Embracing clichés and dirty water, Morten Morland thinks cartoons can thrive in our digital age

Future News 85 

The UK’s favourite Norwegian political cartoonist has a response as bold as his drawings to the naysayers who claim the medium doesn’t work online. “That’s b*****ks,” Morten Morland told FN. “I think it fairs really well... it’s the most social media-friendly format. It is the most scrollable media, where you come upon it, you get it and you’re gone again.” 

A regular in The Times, Sunday Times and The Spectator, Morland can’t be accused of being a Luddite. From the very start of his career, kicking off at The Times in 2002, he has embraced innovation and even taught himself animation as the internet loomed large over the news media industry. 

“I just thought if I’m going to have any longevity here, I’m going to have to really develop it now,” Morland said. Initially, the venture wasn’t financially or editorially viable because a 10 to 20 second gag could take him a week to produce. Morland “practiced and practiced” until he got the process down.

He credits The Times’ editors for sticking with it and allowing him to learn on the job since his early animations were, in his own words, “very poor”. Morland can now produce two-minute-long shorts in a day and a half using 2D animation software Toon Boom Harmony. “That makes it possible to do it financially and you can actually respond to a story,” the freelancer said. 

For his cartoons, meanwhile, Morland sticks to more traditional methods by using dip pen and ink at his home studio.

“There are more cartoonists that have moved onto iPads,” he said. “But I really like the stabby feeling of the paper and it’s a bit more visceral, especially if you’re a bit angry, whereas the iPad is too smooth.”

Photoshop is used to correct errors, rather than Tipp-Ex, but his method is effectively indistinguishable from the early cartoonists. 

The method, however, is a “really long” process, starting off in the morning with Morland digesting newspapers, newslists and social media to “get a feeling” of the big stories. “You have to think ahead,” he stressed since the cartoon will be printed the next day. Morland typically has a conversation around one in the afternoon with his editors, who would have received his “really scribbly” roughs by then. 

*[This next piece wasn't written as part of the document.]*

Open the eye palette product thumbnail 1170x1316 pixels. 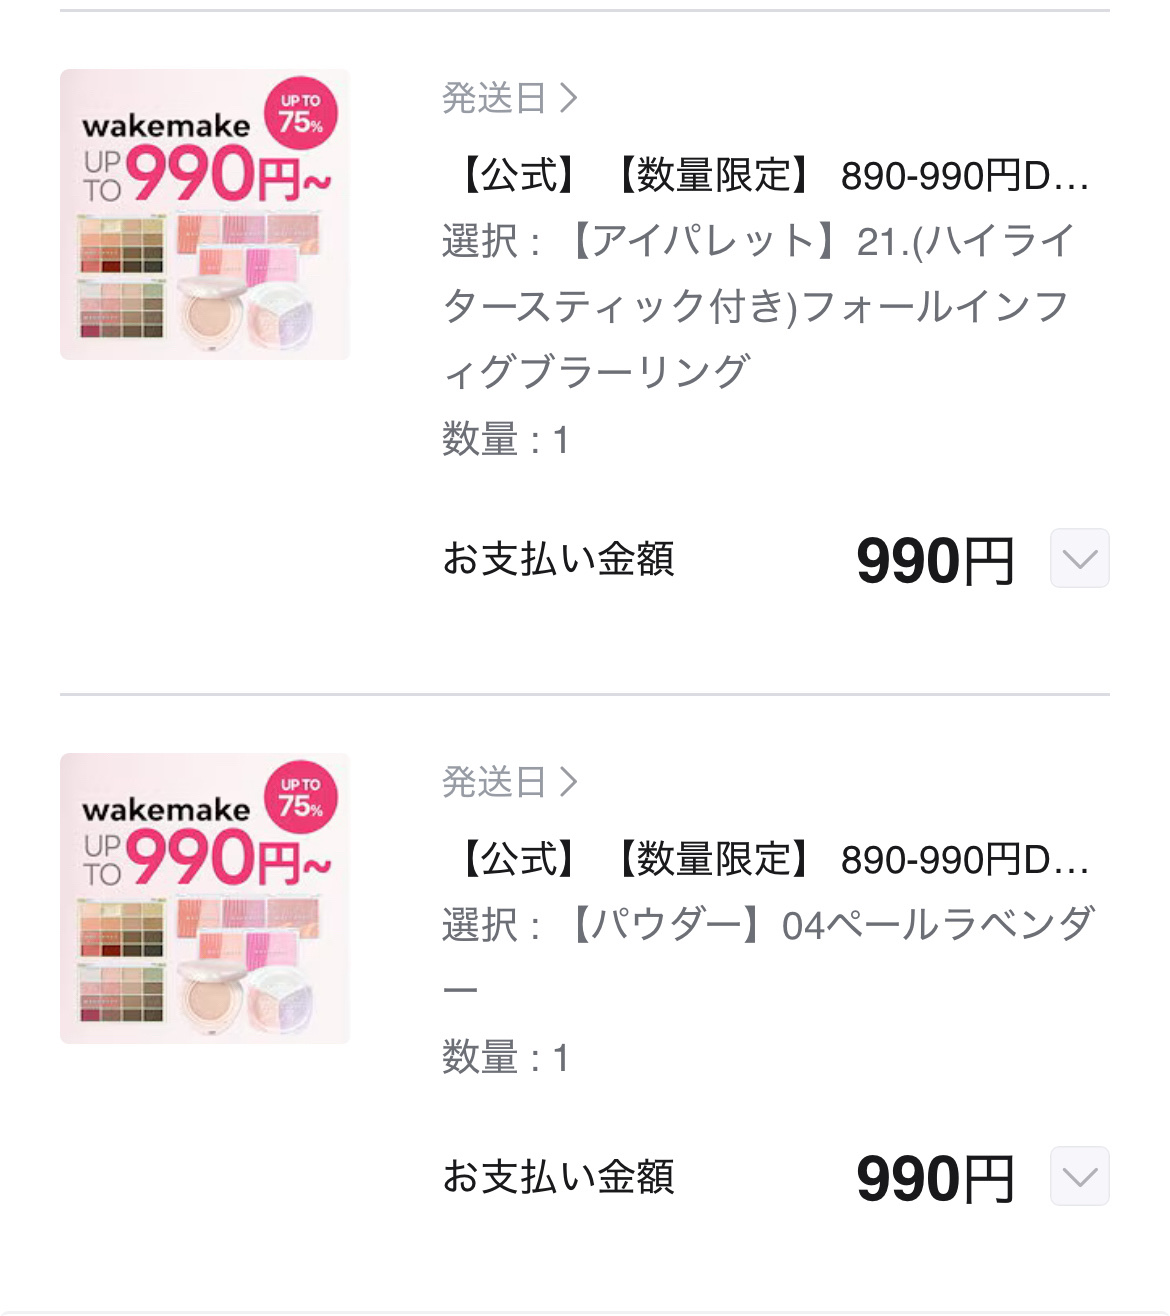(x=205, y=214)
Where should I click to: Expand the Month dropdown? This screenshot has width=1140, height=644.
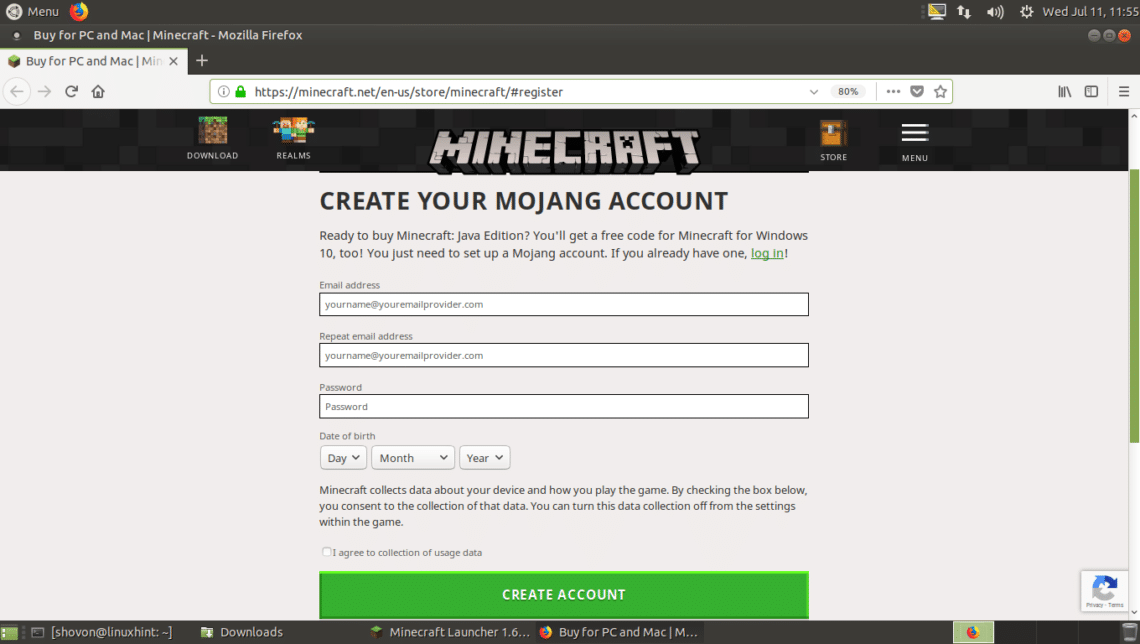pyautogui.click(x=413, y=458)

Once a preferred sketch is selected, the work starts proper for Morland, who tries to finish between half-past five and six o-clock in the evening. There are expectations of course and the last-minute drama of the Brexit campaign, parliamentary deadlock and negotiations with the EU saw Morland ditching cartoons in lieu of events and scribbling into the night. 

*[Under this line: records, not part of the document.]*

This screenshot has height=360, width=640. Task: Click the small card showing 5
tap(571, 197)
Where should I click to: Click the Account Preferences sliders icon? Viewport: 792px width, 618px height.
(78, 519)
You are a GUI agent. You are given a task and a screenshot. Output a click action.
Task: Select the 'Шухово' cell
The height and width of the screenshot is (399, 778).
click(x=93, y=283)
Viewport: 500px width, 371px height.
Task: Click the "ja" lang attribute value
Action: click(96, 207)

Of that period former Prime Minister Theresa May was a favourite for Morland to sketch. “If you wanted to, you could just draw the [faux leopard skin] shoe and everyone would know it was her,” he said. Boris Johnson is fun but  “almost too clowny”, while Donald Trump started off dull and eventually became a “shouty shape”. The new incumbent of the White House poses a fresh challenge for Morland. 

“It’s a race to find a shorthand for him,” he said. “The great thing about politicians like Trump is that they are symbols. [Joe] Biden is incredibly hard to draw, even the American cartoonists who have drawn him for longer really struggle with him. It won’t take long to find that symbol and then you can build around it. I’m getting there, but he’s quite bland and he’s quite featureless.” 

Morland expects that his drawings of the new US President will change once he learns more about his characteristics. “They do develop very much over the first year in office,” he said. And as for attempting to avoid inevitable clichés in his work, Morland does no such thing. He instead embraces them and tries to deploy them ironically. 

“The problem is that every year you do the same stories – the Budget, A-level results and the Queen’s Speech, by way of example – it’s sometimes hard with those,” he said.

“If you can make a twist on the cliché, it kind of works better by getting the message across quicker. When I think that I’ve been very clever, people just don’t get it. They expect to get the reference immediately. If it’s too obscure, they flick the page and move on.” 

Morland, who fell into the trade after studying journalism in Norway and graphic design at The Surrey Institute of Art and Design (now the University for the Creative Arts), with a view to becoming a newspaper designer, also rejects the idea that cartoonists should always be funny. 

“That’s not the point – you should use humour often to get a point across and the essence of a story,” he said, describing himself as “very dull”. For Morland a political cartoonist has to have a mix of traits, including an interest in the news, the ability to draw likeness and a will to tell stories in an interesting way. 

“It’s a very specialised form of journalism,” he explained. “The problem for new, younger cartoonists is making it a job. If it’s just on social media, you’re not going to be paid for it and if you’re going to be any good at it as you need to have a chance of doing it full-time.” 

Morland, however, has been able to turn his passion into a living and continues to scribble away in his back garden, taking inspiration from the art and graphic design worlds on colour and composition.

Another recent innovation is using dirty water from his pen jar as a background wash, creating a “very atmospheric” scene. His mantra? Keep it simple. “If you have too many colours, it detracts from what you are trying to say.”